The paper lists Zeyu Liu, a research assistant at The Hong Kong Polytechnic University, and Yuhang Liu, a master's student at Zhejiang University, as co-first authors. Professor Hongxia Yang is the corresponding author. The team aims to extend rule-based reinforcement learning achievements from the text domain (such as those from DeepSeek-R1) to the multimodal domain, while addressing inherent challenges in multimodal reinforcement learning.
Small language models (SLMs), due to their limited number of parameters, face three core challenges:
-
Low-Quality Multimodal Reasoning Data
Rule-based reinforcement learning requires verifiable answers. However, most multimodal tasks focus on image captioning, description, or visual question answering, which lack rigorous reasoning elements. Existing datasets rarely offer complex reasoning tasks paired with verifiable outputs. -
Degradation of Core Reasoning Abilities
When multimodal LLMs integrate visual and textual data, they often compromise their core reasoning skills—a problem especially severe in smaller models. Moreover, the complexity of cross-modal fusion can disrupt structured reasoning, leading to reduced task performance. -
Complex but Unreliable Reasoning Paths
When trained directly on multimodal data using reinforcement learning, models tend to generate overly complex and often inaccurate reasoning processes.
The Infi-MMR framework addresses these issues through its three-stage curriculum learning approach:
Stage 1: Foundational Reasoning Activation
Instead of using multimodal inputs directly, this phase uses high-quality textual reasoning data to activate the model's reasoning capabilities through reinforcement learning.

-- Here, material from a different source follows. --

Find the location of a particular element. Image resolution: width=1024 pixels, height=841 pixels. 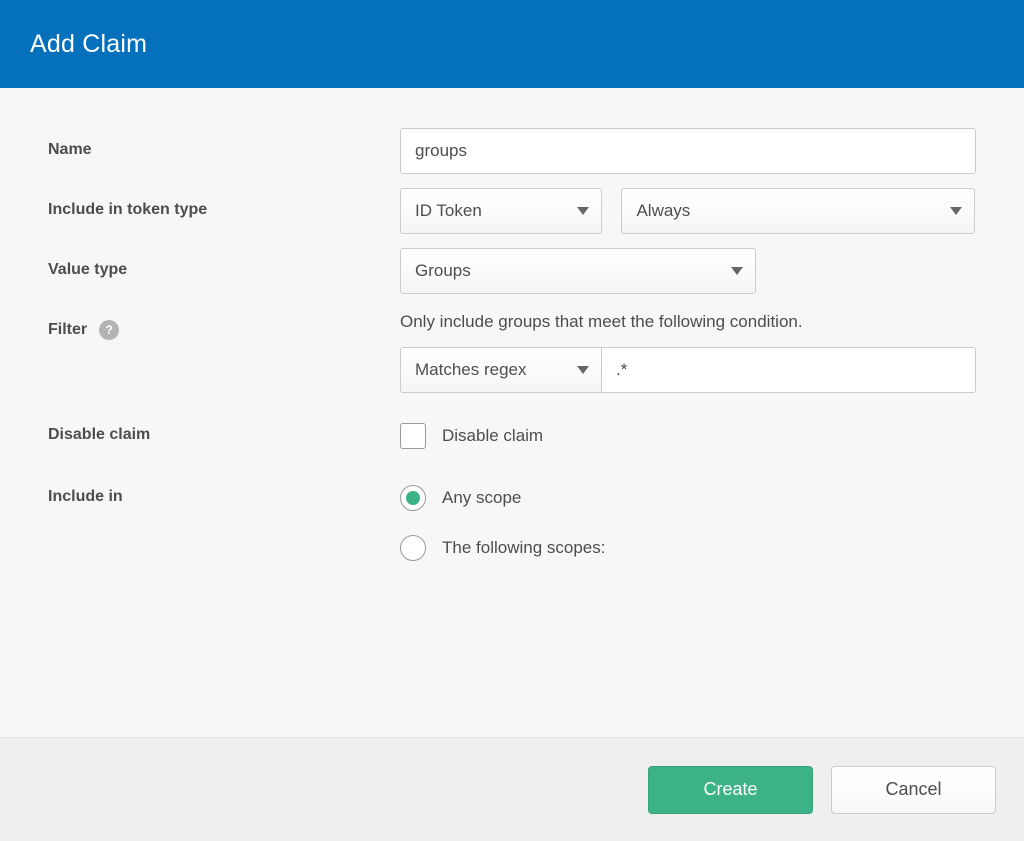

form-row-name: Name is located at coordinates (512, 151).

This approach builds a solid logical reasoning foundation and mitigates the degradation seen in standard multimodal models.
Stage 2: Cross-Modal Reasoning Adaptation
With the foundation in place, this phase gradually transitions the model to the multimodal domain using question-answer pairs supplemented with explanatory textual information. This helps the model adapt its reasoning skills to handle multimodal inputs.

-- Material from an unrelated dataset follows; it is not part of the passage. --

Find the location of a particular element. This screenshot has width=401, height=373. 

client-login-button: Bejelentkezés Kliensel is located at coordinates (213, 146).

Stage 3: Multimodal Reasoning Enhancement
To simulate real-world multimodal scenarios—where image descriptions may be missing—this stage removes textual hints and trains the model to perform reasoning directly from raw visual inputs. This reduces linguistic bias and promotes robust multimodal reasoning. Notably, the team introduced caption-augmented multimodal data, which aids the model in transferring its text-based reasoning skills to multimodal contexts and enables more reliable cross-modal reasoning.

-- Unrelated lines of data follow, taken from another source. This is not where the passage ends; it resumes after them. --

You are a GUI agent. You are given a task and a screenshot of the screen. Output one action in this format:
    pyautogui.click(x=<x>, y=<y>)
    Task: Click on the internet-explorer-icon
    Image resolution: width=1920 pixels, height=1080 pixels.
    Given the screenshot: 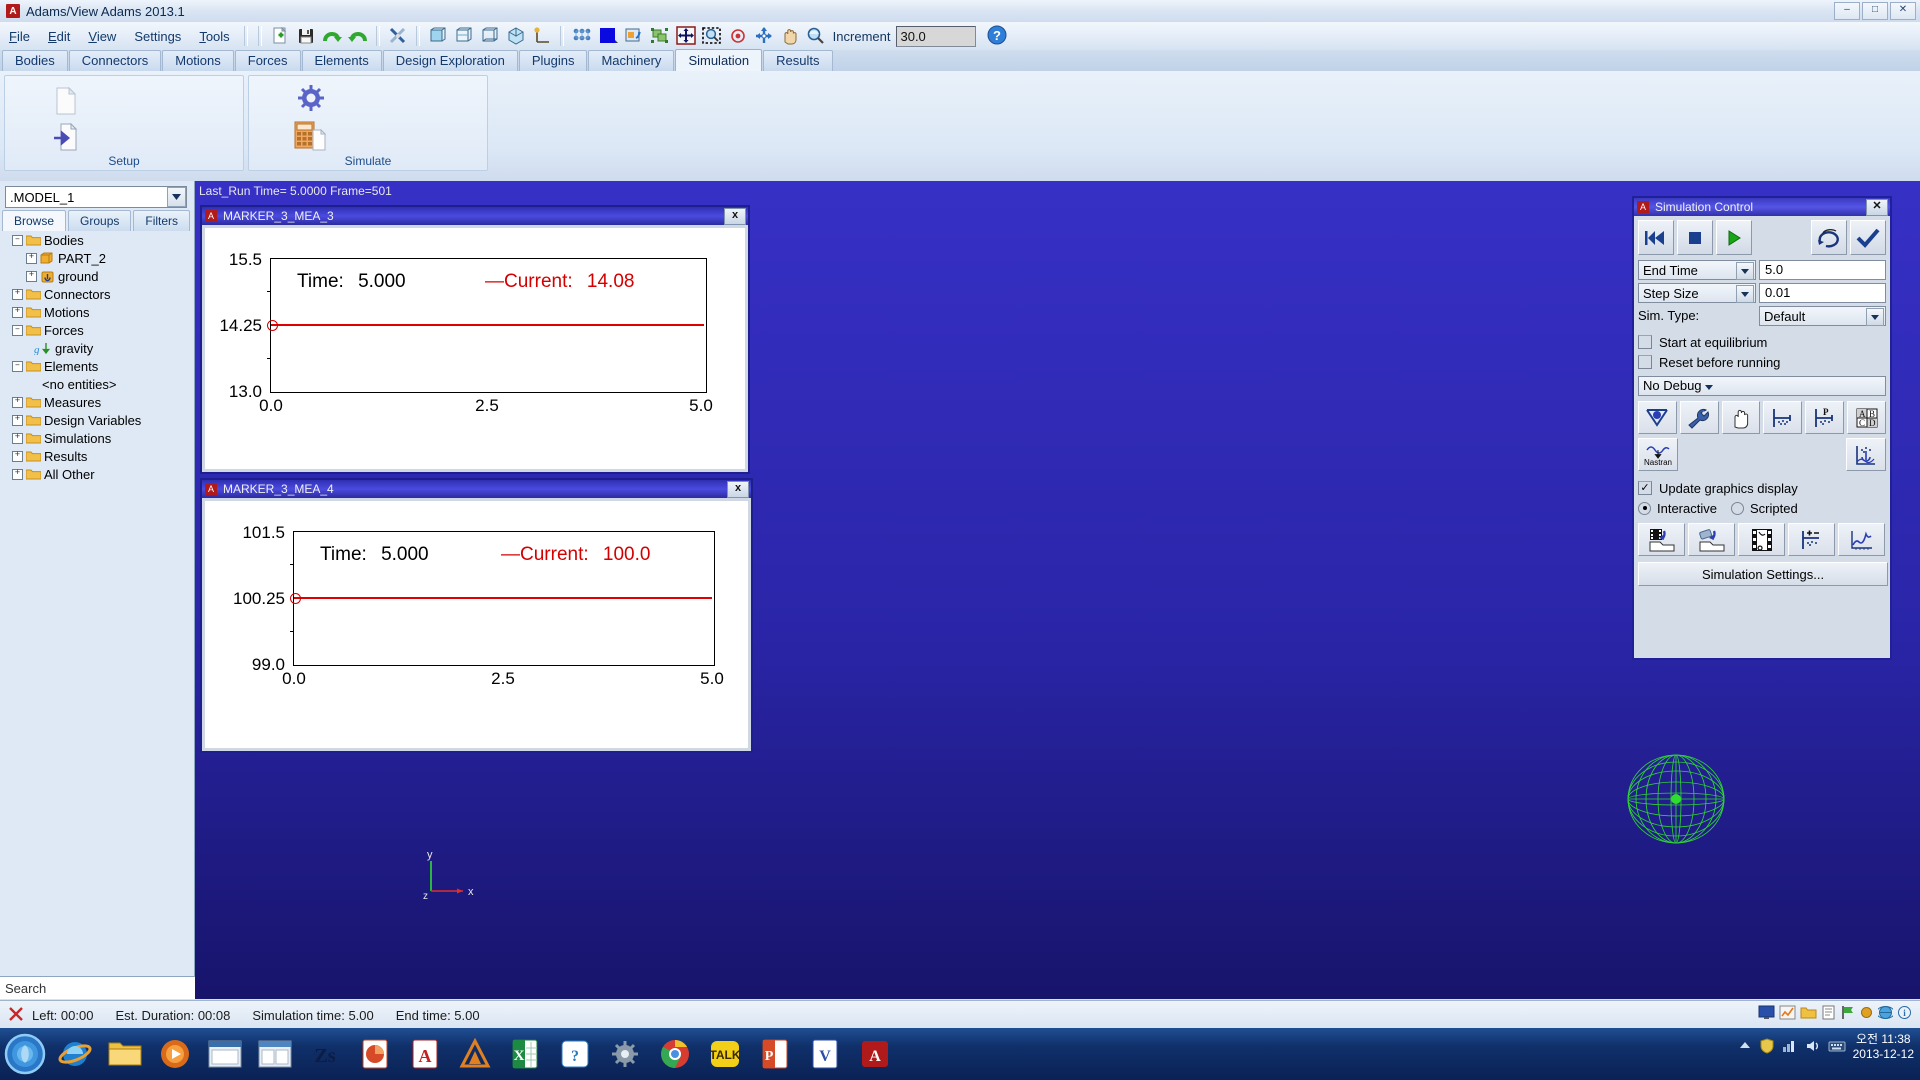 What is the action you would take?
    pyautogui.click(x=75, y=1054)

Using the Infi-MMR framework, the team fine-tuned Qwen2.5-VL-3B into Infi-MMR-3B, a small multimodal model focused on mathematical reasoning. The results are striking:
-
On the MathVerse benchmark—which spans domains like algebra and geometry—Infi-MMR-3B achieved 43.68% accuracy, outperforming models of the same scale and even surpassing some 8-billion-parameter models.
-
On the MathVista benchmark, which assesses comprehensive reasoning ability, it achieved 67.2% accuracy, a 3.8% improvement over the baseline.
-
Impressively, its performance on MathVerse is approaching that of proprietary models such as GPT-4o (39.4%).
These achievements validate the effectiveness of the Infi-MMR framework and demonstrate the successful transfer of reasoning capabilities to the multimodal domain. The team emphasizes that while Infi-MMR-3B is tailored for mathematical reasoning, its core reasoning abilities are generalizable to other fields that require complex decision-making, such as education, healthcare, and autonomous driving.
Looking ahead, the team will continue exploring ways to enhance reasoning in multimodal models, aiming to empower small models with robust and transferable reasoning capabilities.